## Exercise goal
Transcribe, without any change, the line that includes "[Youtube] (765, 25)" and all the lines that come after it in the material below.

++++++++++

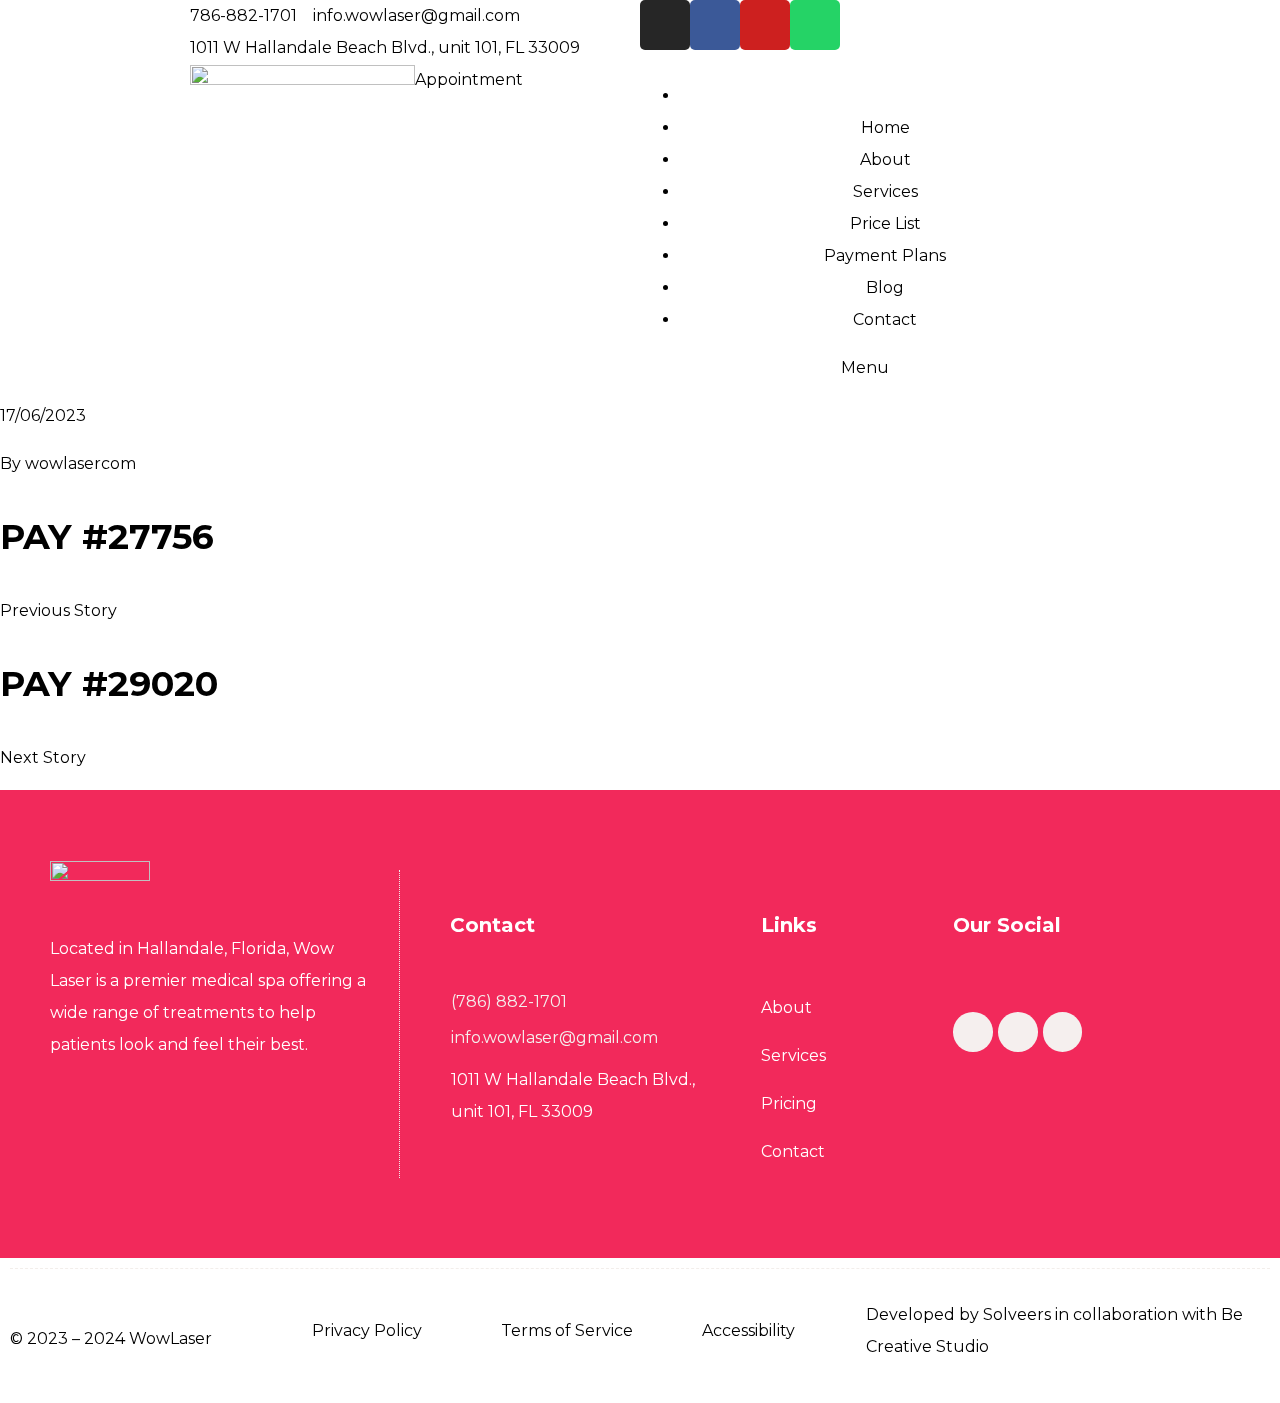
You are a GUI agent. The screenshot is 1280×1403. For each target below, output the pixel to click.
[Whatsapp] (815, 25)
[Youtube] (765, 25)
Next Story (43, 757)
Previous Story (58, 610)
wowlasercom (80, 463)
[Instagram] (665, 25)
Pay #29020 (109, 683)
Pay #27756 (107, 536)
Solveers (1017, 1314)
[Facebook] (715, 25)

++++++++++

## Response area
[Youtube] (765, 25)
Next Story (43, 757)
Previous Story (58, 610)
wowlasercom (80, 463)
[Instagram] (665, 25)
Pay #29020 (109, 683)
Pay #27756 (107, 536)
Solveers (1017, 1314)
[Facebook] (715, 25)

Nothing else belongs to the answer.